Created attachment 246231
dmesg output

Revision history for this message
In , jdelvare (jdelvare-linux-kernel-bugs) wrote :

Can you blacklist ismt-msi, reboot and see if it makes any difference?

Revision history for this message
In , ck+kernelbugzilla (ck+kernelbugzilla-linux-kernel-bugs) wrote :

(In reply to Jean Delvare from comment #20)
> Can you blacklist ismt-msi, reboot and see if it makes any difference?

No, didn't changed anything. I've compiled a new kernel without ismt-msi (CONFIG_I2C_ISMT=n) and still after loading jc42 interrupts go very high.

Revision history for this message
In , jdelvare (jdelvare-linux-kernel-bugs) wrote :

OK, thanks. I have added Intel folks to Cc. I can't find the register descriptions for the Atom C2000 SMBus function, so there's not so much I can do.

Conrad, support for the SMBus in this CPU family was added several years ago to the i2c-i801 driver, so I am wondering why this bug is only reported now.
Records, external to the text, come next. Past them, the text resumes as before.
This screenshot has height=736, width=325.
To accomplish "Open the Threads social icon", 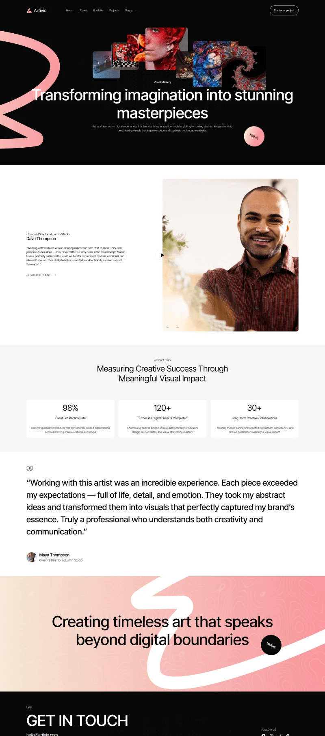I will tap(288, 734).
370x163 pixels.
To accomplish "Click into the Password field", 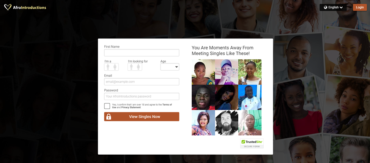I will [x=142, y=97].
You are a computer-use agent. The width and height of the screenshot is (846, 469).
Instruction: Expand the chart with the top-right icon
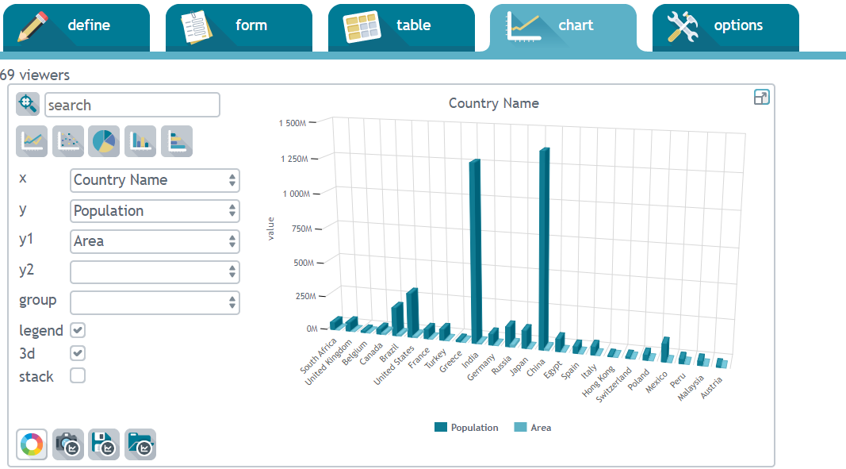pyautogui.click(x=761, y=98)
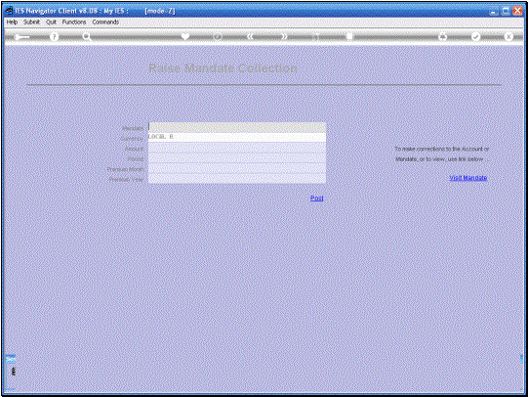Click the heart favorites icon
528x397 pixels.
coord(184,36)
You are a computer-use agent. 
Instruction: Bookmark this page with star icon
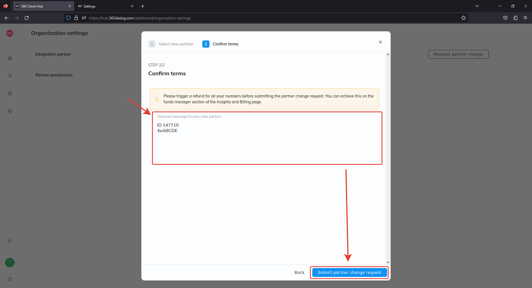click(464, 18)
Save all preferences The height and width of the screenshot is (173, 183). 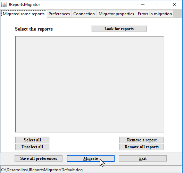coord(39,158)
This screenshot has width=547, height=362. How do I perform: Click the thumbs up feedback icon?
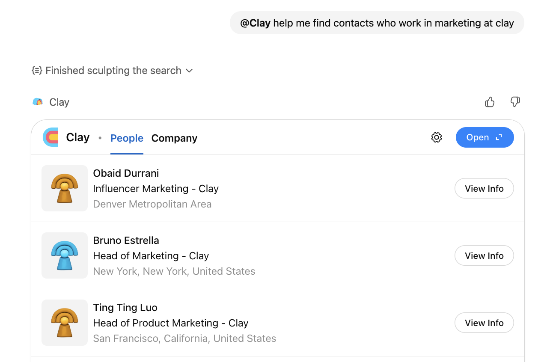tap(490, 102)
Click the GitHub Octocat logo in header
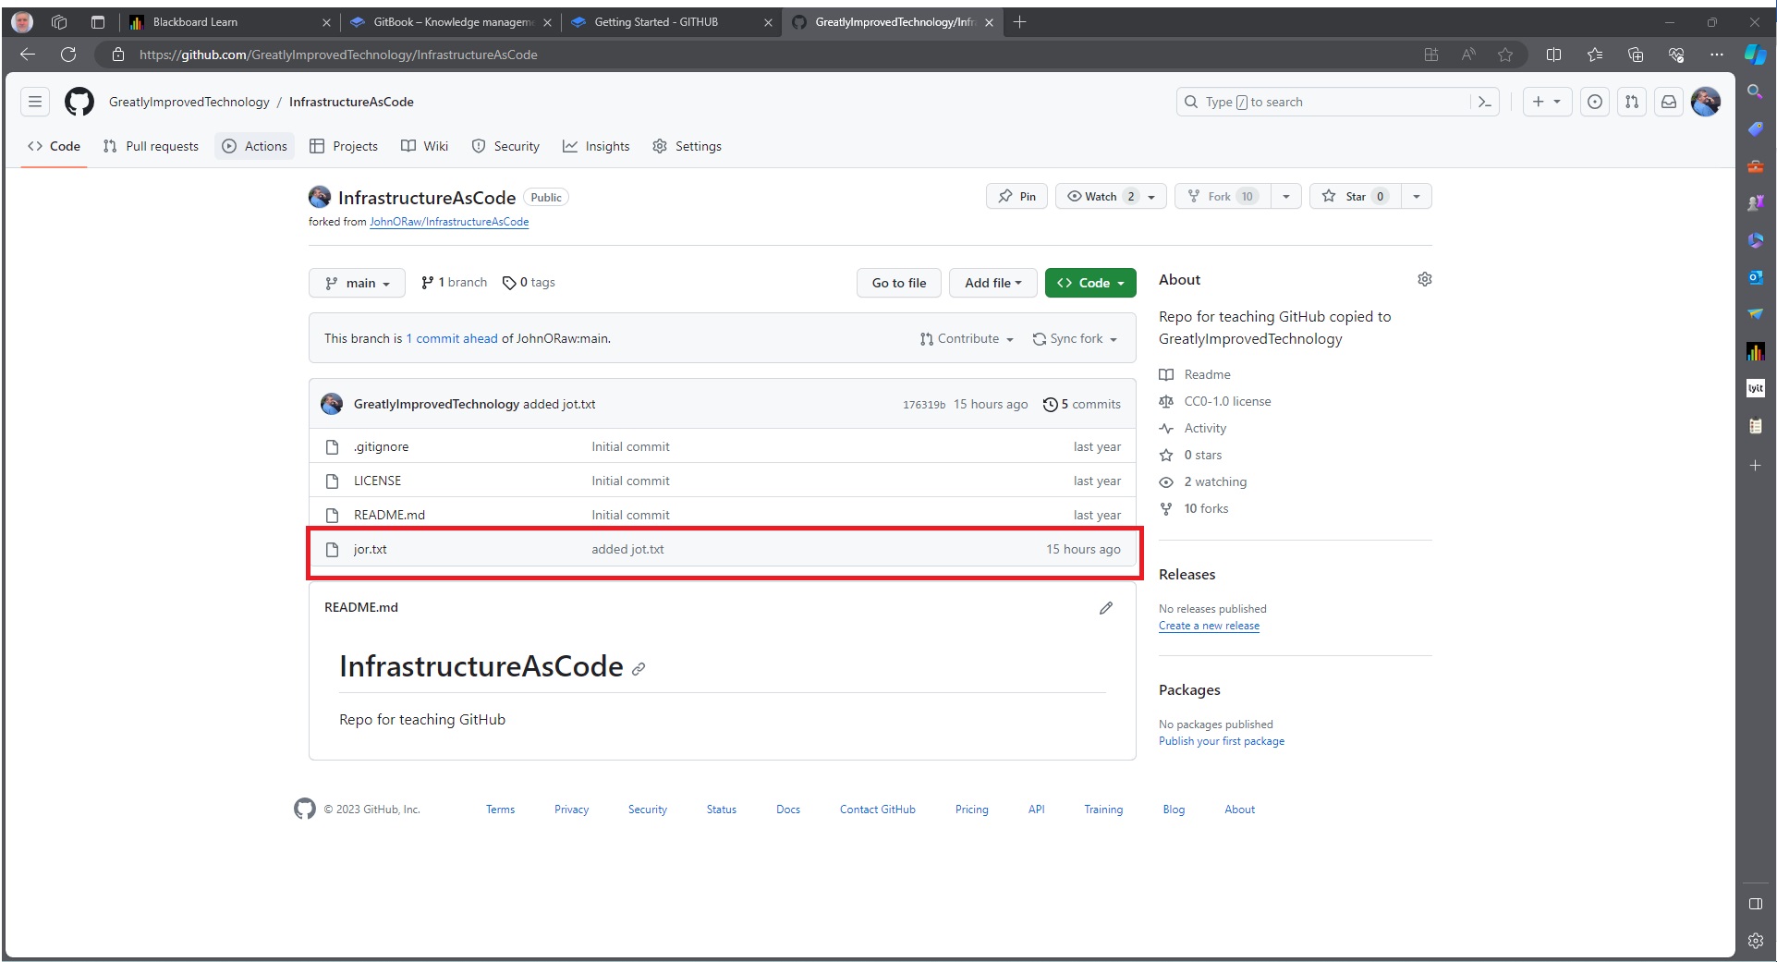This screenshot has height=962, width=1777. tap(79, 102)
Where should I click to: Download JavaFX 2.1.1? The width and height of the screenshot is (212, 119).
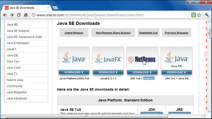pos(108,72)
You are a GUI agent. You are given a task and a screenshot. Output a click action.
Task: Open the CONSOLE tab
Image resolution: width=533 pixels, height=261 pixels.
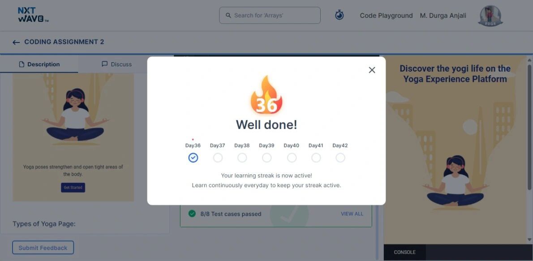[x=404, y=252]
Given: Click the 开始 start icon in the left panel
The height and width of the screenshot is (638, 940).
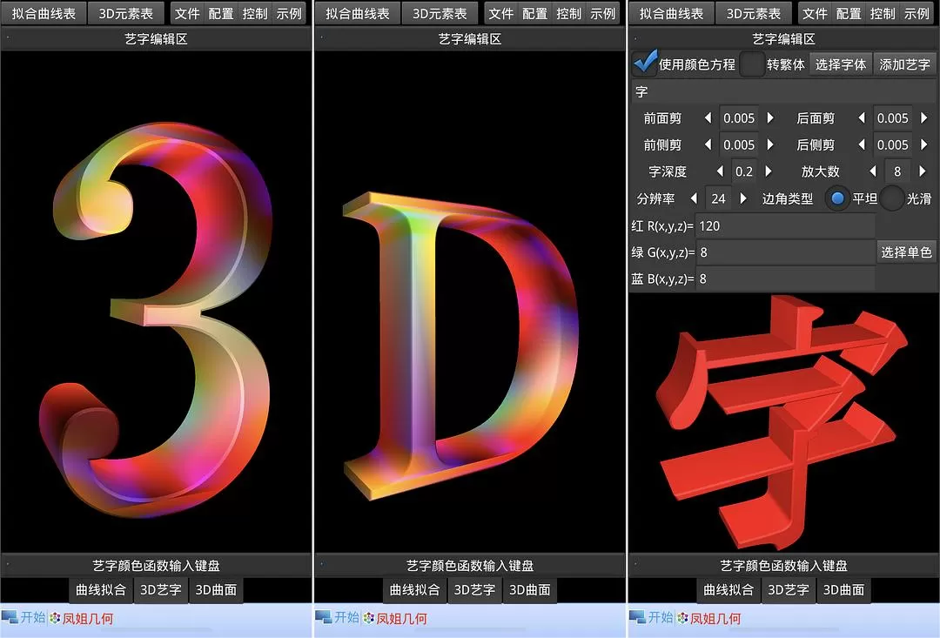Looking at the screenshot, I should 10,617.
Is this new hardware for you? Or you have it for some time, and it was working fine so far, and broke with a kernel or OS update?

Revision history for this message
In , jarkko.nikula (jarkko.nikula-linux-kernel-bugs) wrote :

I found some datasheet through Avoton C2750
http://ark.intel.com/products/77987/Intel-Atom-Processor-C2750-4M-Cache-2_40-GHz
->
https://www-ssl.intel.com/content/dam/www/public/us/en/documents/datasheets/atom-c2000-microserver-datasheet.pdf

I guess both C2758 and C2750 are compatible as they are listed in C2000 Product Family for Communications.

Revision history for this message
In , ck+kernelbugzilla (ck+kernelbugzilla-linux-kernel-bugs) wrote :

(In reply to Jean Delvare from comment #22)
> Is this new hardware for you? Or you have it for some time, and it was
> working fine so far, and broke with a kernel or OS update?

Yes, this is new hardware. I bought it a few weeks before starting this ticket. So I can't tell, if it was working before.

(In reply to Jarkko Nikula from comment #23)
> I found some datasheet through Avoton C2750
> http://ark.intel.com/products/77987/Intel-Atom-Processor-C2750-4M-Cache-2_40-
> GHz
> ->
> https://www-ssl.intel.com/content/dam/www/public/us/en/documents/datasheets/
> atom-c2000-microserver-datasheet.pdf
>
> I guess both C2758 and C2750 are compatible as they are listed in C2000
> Product Family for Communications.

C2750 is with turbo boost, C2758 has instead of turbo boost a quickassist accelerator. (Don't know, if this makes a difference for the register)

Revision history for this message
In , jdelvare (jdelvare-linux-kernel-bugs) wrote :

Jarkko, I found the same document, however it doesn't appear to contain register definitions, or I am blind.

Revision history for this message
In , ck+kernelbugzilla (ck+kernelbugzilla-linux-kernel-bugs) wrote :

(In reply to Jean Delvare from comment #25)
> Jarkko, I found the same document, however it doesn't appear to contain
> register definitions, or I am blind.

Maybe chapter 15.8 and 18.5? Sorry, if that's wrong, as I don't know, if that's, what you are searching?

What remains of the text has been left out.